While this problem exists to varying degrees in all team sports, it is most pernicious in football. As a result, I am extremely skeptical of all statistical player evaluations for that sport, from the most basic to the most advanced. For a prime example, no matter how detailed or comprehensive your model is, you will not be able to detangle a quarterback’s statistics from those of his other offensive skill position players, particularly his wide receivers. You may be able to measure the degree of entanglement, for example by examining how much various statistics vary when players change teams. You may even be able to make reasonable inferences about how likely it is that one player or another should get more credit, for example by comparing the careers of Joe Montana with Kansas City and Jerry Rice with Steve Young (and later Oakland), and using that information to guess who was more responsible for their success together. But even the best statistics-based guess in that kind of scenario is ultimately only going to give you a probability (rather than an answer), and will be based on a miniscule sample.

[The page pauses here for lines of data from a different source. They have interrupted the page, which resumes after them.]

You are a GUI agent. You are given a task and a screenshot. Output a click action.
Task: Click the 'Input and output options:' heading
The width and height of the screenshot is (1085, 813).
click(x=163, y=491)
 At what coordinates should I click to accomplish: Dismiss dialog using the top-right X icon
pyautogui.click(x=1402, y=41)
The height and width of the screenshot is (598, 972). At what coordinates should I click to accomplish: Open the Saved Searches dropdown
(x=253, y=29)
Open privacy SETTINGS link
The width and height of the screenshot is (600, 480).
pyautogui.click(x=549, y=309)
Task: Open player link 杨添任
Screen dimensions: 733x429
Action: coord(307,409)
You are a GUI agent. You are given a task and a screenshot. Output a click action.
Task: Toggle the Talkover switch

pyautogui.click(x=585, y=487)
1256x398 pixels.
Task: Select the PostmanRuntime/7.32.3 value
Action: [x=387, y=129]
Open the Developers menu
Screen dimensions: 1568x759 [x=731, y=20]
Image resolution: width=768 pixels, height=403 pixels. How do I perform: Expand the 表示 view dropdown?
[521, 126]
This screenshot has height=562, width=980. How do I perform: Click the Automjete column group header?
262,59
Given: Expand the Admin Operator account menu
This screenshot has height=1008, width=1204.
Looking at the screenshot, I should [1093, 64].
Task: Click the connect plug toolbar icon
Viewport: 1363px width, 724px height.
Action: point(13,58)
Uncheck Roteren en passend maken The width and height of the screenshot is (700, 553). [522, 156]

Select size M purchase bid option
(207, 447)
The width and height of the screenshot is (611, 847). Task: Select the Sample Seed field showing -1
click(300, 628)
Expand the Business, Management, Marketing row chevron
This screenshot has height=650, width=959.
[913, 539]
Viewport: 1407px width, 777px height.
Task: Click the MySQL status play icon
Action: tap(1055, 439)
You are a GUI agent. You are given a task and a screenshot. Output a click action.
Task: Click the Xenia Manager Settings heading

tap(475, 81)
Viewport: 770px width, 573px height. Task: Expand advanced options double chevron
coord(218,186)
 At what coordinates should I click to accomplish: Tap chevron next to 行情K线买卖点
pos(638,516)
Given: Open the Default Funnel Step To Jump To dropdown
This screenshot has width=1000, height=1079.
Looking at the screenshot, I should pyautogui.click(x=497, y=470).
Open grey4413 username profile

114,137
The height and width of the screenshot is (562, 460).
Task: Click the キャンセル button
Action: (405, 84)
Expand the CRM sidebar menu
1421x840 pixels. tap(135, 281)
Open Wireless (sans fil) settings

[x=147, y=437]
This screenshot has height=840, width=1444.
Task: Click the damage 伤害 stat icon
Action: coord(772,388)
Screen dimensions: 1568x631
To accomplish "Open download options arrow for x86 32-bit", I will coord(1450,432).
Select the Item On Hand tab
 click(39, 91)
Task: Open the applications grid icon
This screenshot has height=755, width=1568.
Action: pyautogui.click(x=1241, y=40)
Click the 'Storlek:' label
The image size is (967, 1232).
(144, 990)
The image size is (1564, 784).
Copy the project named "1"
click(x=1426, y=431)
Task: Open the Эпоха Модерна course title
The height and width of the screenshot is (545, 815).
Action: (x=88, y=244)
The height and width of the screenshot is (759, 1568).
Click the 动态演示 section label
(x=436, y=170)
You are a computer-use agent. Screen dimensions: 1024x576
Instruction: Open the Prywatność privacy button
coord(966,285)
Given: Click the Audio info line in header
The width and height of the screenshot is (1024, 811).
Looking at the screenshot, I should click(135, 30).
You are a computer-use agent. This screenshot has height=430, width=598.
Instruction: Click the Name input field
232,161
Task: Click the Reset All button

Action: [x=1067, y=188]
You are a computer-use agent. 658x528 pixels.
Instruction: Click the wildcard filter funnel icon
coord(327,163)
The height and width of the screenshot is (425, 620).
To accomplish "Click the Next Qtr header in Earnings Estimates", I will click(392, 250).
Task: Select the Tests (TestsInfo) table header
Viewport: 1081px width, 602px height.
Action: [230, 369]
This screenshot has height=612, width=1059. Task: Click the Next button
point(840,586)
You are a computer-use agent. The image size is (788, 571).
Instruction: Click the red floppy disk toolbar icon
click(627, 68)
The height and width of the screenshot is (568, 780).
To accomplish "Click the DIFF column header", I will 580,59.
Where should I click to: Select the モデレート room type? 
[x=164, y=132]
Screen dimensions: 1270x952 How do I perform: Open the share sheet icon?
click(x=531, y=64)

Of course, though stats may never be the ultimate arbiter we might want them to be, they can still tell us a lot in particular situations. For example, if only one element (e.g., a new player) in a system changes, corresponding with a significant change in results, it may be highly likely that that player deserves the credit (note: this may be true whether or not it is reflected directly in his stats). The same may be true if a player changes teams or situations repeatedly with similar outcomes each time. With that in mind, let’s turn to one of the great entanglement case-studies in NFL history: Randy Moss.
I’ve often quipped to my friends or other sports enthusiasts that I can prove that Randy Moss is probably the best receiver of all time in 13 words or less. The proof goes like this:

Chad Pennington, Randall Cunningham, Jeff George, Daunte Culpepper, Tom Brady, and Matt Cassell.

The entanglement between QB and WR is so strong that I don’t think I am overstating the case at all by saying that, while a receiver needs a good quarterback to throw to him, ultimately his skill-level may have more impact on his quarterback’s statistics than on his own. This is especially true when coaches or defenses key on him, which may open up the field substantially despite having a negative impact on his stat-line. Conversely, a beneficial implication of such high entanglement is that a quarterback’s numbers may actually provide more insight into a wide receiver’s abilities than the receiver’s own – especially if you have had many quarterbacks throwing to the same receiver with comparable success, as Randy Moss has.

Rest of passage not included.